My favorite deployment for VMs with Discrete Device Assignment for GPU

Introduction

Recently I had an interesting discussion on how to leverage Discrete Device Assignment (DDA) for GPU needs when it’s only needed for a certain number of virtual machines. Someone had read my blogs on leveraging DDA that made here optimistic and enthusiastic. But she noticed in the lab she could not leverage DDA on a VM running on a cluster and she could not use storage QoS policies on a stand-alone Hyper-V host with local storage. So, what could she do?

Well for one, her findings are correct. Microsoft did not enable DDA on clustered virtual machines. It doesn’t make sense as the GPU hardware is tied to the virtual machine and any high availability, both planned (live migration) or unplanned (failover) isn’t possible and available anyway. It just cannot be done. I hear you, when you say “but they pulled it off for SR-IOV for networking”. Sure, but please keep in mind that network cards with Ethernet and TCP/IP allows for different approaches than high end video.

My favorite deployment for VMs with Discrete Device Assignment for GPU

My favorite deployment for VMs with Discrete Device Assignment (DDA) for GPU leveraged SMB3 SOFS shares for the virtual hard disks and stand-alone Hyper-V hosts that are member servers in the domain. Let me explain why.

Based on what we discussed above we have some options. One work around is running the DDA virtual machines not high available on local storage on a cluster node. But that would mean you would have a few VMs on all the nodes and that all those nodes must have a DDA capable GPU. Or if you limit the number of nodes that have such a GPU you’ll have a few odd balls in your cluster. You’ll need to manage some extra complexity and must save guard against assigning a GPU via DDA that is already in use for RemoteFX. That cause all kinds of unpleasantness, nothing too deadly but not something you want to do if on your production VDI clusters for fun. It’s a bit like not running a domain controller on a CSV and not making it highly available. If that’s the only option you have you can do that, and I do when needed as Microsoft has improved a lot of things to make this a better and less risky experience. But I prefer to have either physical one or host it on a separate non-clustered Hyper-V host if that’s an option because not all storage solutions and environments have all capabilities needed to make that fool proof.

Also note that running other storage on a S2D node isn’t supported. You have your OS on the boot disks and the disks used in storage spaces. Odd ones out aren’t supposed to be there as S2D will try to recruit them. You can get do it when using traditional shared storage

What I also don’t like about that is that if the cluster storage is not SMB3 SOFS you don’t get the benefit of storage QoS policies in Windows Server 2016, that only works with CSV. So optionally you could leave the non-clustered VM on a CSV. But that’s perhaps a bit confusing and some people might think some forgot to make the machine high available etc.

==============================

Answer these questions from the post on GPU Discrete Device Assignment:
(a) On what kind of virtual machines did Microsoft not enable DDA?
(b) In the author's favorite deployment, where are the virtual hard disks stored?
(c) According to the post, storage QoS policies in Windows Server 2016 only work with what?

• GIVEN INFORMATION:
==============================

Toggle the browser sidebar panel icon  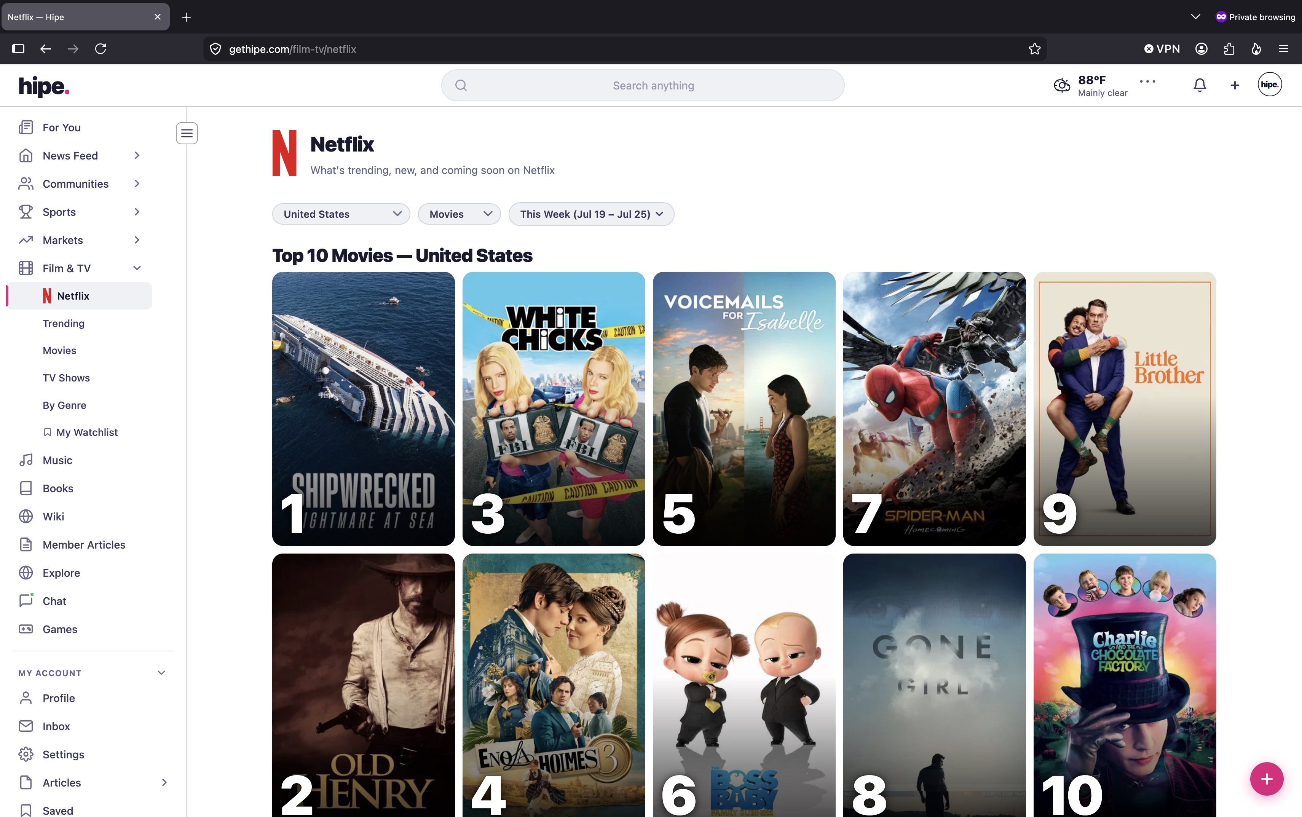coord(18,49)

==============================

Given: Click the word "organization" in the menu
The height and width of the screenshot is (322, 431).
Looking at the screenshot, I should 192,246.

==============================

• EXERCISE RESPONSE:
(a) Clustered virtual machines.
(b) On SMB3 SOFS shares.
(c) CSV.